TEXT FOR ANALYSIS
************
Definitive Healthcare, an AI health company, has faced several challenges in managing and optimizing large-scale data. They shared their experiences and the solutions they found in a recent presentation.
Definitive Healthcare encountered a range of complex issues in its data management:
- The path toward data optimization was complicated and nuanced despite a clear goal.
- They had hundreds of different assets, each requiring additional ETL processing and moving through various zones from landing to curating.
- Data governance and compliance need under HIPAA/GDPR necessitated data silos.
- There were knowledge gaps among end users, particularly concerning query optimization.
- Humans and machines were constantly querying a significant volume of data.
Data and Stakeholders:
Definitive Healthcare's data ecosystem was vast, with tables ranging from 111 records for Patient Transactions to 15M Expert Profiles for Scientific Affairs Data. The company had various stakeholders, including product teams, data science teams, custom predictive analytics teams, and data analysts. This meant managing a wide variety of needs, from ETL ingestion to custom predictive modeling.
Databricks Lakehouse as a Solution:
- Capability to handle robust data pipelines for large-scale daily ETL ingestions.
- Support for complete database restatements.
- Provision of an enterprise data warehouse to manage the hundreds of inbound data sources and 24/7 data aggregation.
************
DATA EXTRACT
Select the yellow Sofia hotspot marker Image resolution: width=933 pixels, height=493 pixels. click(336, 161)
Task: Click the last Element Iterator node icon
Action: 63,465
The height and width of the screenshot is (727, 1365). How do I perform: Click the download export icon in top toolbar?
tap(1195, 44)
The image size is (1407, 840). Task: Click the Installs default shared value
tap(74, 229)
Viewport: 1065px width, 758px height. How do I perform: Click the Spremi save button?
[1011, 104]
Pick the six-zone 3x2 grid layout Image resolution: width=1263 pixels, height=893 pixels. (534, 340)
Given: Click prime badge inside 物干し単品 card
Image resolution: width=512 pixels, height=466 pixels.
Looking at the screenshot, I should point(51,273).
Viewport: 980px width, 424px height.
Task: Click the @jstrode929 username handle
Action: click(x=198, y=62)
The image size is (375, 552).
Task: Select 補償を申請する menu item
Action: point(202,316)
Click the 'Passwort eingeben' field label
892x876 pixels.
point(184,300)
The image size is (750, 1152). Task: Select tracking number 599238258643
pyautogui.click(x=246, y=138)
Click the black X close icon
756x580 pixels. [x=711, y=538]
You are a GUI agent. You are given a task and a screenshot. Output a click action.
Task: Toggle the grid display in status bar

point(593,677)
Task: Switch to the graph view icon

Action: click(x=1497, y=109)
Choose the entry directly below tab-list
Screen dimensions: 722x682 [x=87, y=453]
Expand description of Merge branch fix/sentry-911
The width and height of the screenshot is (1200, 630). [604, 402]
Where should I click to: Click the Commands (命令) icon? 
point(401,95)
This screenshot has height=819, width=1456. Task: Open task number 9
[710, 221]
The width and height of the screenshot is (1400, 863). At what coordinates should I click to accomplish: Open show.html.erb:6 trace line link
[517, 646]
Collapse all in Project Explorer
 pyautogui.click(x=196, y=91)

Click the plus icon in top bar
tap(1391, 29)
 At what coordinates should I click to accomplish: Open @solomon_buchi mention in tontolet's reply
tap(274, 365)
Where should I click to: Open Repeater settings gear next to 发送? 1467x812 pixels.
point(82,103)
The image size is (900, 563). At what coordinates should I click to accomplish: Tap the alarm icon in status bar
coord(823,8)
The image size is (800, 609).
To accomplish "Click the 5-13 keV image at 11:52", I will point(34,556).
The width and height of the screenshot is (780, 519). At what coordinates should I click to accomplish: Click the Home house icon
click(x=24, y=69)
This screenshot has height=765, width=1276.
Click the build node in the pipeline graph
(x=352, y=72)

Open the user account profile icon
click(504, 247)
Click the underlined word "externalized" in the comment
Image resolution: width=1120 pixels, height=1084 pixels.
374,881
************
Please carry on the piece about Definitive Healthcare's data management challenges, picking up right after its last line. The entries aren't needed here.

- Availability of tooling for all stakeholders - data engineers, data management, data analytics, and data science.
- Support for different programming languages such as SQL, Python, R, and Scala.
- Ability to scale as per the requirements for maximizing work efficiencies.
While query performance was identified as critical, it could not compromise data integrity. Striking a balance between data optimization and integrity was essential.
Key Features and Tools:
- The Unity Catalog to support data changes and restatements.
- ACID transaction logs and time travel to monitor data changes and rollback if needed.
- Dynamic partitions and Z-order to optimize performance as per application requirements.
- Reserved and on-demand consumption options for flexibility.
- Multi-level data security features and data sharing with auditing logs and tooling are crucial for compliance and data governance.